そして、少年はその小さな手に幾ばくのものを掴んだはずだった。
あのときの少年は、今その大きくなった手をつよく握りしめてみる。
いったい、どれほどのものが、今もこの手の中にあるというのだろうか……。
耕太は、ポケットの中に手を入れた。次は、そこにあるものを握ることができた。
ポケットからそれを取り出して、眼下に見つめながらゆっくりと開いていく。
そこには、ちゃんとあの鍵があった。
円形の丸い鍵の頭に、青緑色の小さな錆の群れ。何の変哲もない、古びただけの鍵。
ただ、その鍵が入るべき鍵穴はどこにも見つからない。はたしてその鍵が何であったのか、もうわかるはずもない。だからこそ鍵を強くつよく握りしめた。
そして、小さく出した左足を地面に噛ませると力の限りに空へと投げた。それは山なりの弧をなして空を昇り、きらりと光ることもなく川面に落ちた。
肌寒い乾燥した空気に、この川にすら気づかれず、いつしか誰からも忘れられてしまうほどに小さな音が鳴った。

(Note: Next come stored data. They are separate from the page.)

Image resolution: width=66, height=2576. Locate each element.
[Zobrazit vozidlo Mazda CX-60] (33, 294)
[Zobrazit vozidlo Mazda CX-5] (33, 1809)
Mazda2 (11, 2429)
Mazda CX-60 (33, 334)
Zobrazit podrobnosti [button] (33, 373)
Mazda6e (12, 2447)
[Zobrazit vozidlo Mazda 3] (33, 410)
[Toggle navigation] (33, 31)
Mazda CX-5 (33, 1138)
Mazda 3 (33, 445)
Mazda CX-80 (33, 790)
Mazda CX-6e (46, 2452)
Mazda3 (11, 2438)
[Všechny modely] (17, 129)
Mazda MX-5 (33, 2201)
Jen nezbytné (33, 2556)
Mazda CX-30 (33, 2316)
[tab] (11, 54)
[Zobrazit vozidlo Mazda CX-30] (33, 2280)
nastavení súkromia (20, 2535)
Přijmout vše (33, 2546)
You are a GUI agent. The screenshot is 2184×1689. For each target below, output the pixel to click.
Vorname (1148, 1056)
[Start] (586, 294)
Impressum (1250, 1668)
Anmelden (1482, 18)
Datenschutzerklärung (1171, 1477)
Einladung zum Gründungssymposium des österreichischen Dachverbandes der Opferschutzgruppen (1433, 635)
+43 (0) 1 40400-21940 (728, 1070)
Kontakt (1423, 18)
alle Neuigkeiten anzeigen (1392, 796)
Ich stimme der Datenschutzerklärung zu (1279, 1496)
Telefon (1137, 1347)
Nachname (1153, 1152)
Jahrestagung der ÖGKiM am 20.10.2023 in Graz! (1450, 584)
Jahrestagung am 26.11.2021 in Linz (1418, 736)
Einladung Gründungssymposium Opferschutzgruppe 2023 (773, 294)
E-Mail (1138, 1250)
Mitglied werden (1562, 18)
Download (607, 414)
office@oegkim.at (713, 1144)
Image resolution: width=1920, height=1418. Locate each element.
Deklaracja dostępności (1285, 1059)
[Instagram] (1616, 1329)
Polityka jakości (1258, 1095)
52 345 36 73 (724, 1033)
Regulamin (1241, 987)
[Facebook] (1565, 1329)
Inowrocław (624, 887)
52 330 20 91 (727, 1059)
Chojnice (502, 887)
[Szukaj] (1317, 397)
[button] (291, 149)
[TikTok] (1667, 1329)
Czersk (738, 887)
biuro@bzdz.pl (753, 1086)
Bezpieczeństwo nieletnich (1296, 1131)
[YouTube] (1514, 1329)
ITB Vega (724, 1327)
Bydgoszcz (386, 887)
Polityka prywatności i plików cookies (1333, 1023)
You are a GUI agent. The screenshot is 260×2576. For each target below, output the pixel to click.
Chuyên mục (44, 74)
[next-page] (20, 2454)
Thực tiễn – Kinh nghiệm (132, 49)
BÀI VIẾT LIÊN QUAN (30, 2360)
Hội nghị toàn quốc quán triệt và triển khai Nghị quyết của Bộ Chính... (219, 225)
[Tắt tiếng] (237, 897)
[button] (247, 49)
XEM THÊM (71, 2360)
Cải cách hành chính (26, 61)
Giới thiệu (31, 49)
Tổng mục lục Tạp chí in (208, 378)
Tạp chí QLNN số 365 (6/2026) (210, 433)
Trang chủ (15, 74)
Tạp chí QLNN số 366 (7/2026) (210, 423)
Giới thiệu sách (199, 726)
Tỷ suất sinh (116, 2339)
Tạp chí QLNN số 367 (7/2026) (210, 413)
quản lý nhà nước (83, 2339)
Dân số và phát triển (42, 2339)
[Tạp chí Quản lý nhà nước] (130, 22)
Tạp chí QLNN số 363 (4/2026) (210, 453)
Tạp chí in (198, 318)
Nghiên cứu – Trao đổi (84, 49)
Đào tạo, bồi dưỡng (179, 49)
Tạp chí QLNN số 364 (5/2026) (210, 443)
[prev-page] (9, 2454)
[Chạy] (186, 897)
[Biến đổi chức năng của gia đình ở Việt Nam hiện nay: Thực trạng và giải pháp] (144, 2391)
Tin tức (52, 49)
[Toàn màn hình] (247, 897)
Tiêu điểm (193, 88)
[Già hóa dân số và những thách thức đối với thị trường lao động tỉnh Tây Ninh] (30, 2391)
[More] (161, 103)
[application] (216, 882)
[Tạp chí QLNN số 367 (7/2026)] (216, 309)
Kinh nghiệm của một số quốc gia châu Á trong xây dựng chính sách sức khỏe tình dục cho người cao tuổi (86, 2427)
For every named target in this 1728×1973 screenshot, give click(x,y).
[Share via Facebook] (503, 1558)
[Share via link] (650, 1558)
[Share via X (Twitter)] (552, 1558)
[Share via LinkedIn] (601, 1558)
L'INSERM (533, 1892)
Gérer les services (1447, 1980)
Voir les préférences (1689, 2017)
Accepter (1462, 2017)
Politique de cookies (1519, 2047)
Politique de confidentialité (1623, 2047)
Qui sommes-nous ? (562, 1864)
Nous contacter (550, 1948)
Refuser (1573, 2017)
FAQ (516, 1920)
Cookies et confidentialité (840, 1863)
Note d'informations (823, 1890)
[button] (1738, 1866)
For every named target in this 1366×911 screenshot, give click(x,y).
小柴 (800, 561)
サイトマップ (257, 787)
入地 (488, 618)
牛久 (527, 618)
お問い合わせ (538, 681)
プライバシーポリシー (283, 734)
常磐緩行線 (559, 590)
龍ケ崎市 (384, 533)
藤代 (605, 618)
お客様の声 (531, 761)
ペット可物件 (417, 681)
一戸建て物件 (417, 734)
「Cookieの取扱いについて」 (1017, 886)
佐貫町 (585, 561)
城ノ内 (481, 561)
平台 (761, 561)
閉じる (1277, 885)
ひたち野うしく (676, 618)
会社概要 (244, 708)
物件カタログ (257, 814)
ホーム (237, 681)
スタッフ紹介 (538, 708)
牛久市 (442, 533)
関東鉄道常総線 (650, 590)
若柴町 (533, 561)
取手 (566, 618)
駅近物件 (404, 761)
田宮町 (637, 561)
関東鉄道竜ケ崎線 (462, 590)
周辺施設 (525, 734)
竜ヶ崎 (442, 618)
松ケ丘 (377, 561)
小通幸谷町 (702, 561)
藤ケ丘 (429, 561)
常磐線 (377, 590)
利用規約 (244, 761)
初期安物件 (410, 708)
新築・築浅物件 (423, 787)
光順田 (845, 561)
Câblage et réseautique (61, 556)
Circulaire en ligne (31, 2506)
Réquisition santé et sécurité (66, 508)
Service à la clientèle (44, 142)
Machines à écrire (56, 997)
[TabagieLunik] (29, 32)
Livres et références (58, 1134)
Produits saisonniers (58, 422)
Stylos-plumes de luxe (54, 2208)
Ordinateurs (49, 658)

そのとき、それを待ち受けていたかのように携帯電話が鳴りはじめる。
画面には「コウジ」と記されていた。小さな深呼吸をしてから耕太は通話ボタンを押した。
──まだこの町におるんだったら、嫁の車で駅まで送らせるけど、どうするで?
──ほれだったら、キタジマと逆の方の橋におるけん、お願いできるで?
──なんか、あったん?
──ううん、なんもないよ。
終話ボタンを押してもう一度小さく息を吐いた。きっと浩二たちがやって来るまであまり時間はかからないだろう。
耕太は欄干に背を預けて空を見上げる。
頭上はあいかわらず色の薄い雲に覆われて、晴れなのか曇りなのかはっきりとしない晩秋の空が広がっていた。
だがしかし、刻々とその顔色を変えてしまおうとも、それは彼がこの町でいつか見ていた空と、ずっと変わらない。
──そうだ。ぼくはユキちゃんが大好きだった。
この空は、あの町の上にもある。けれど、この町の空の下は、ここにしかない。
──そして、ぼくは、この町が大好きだった。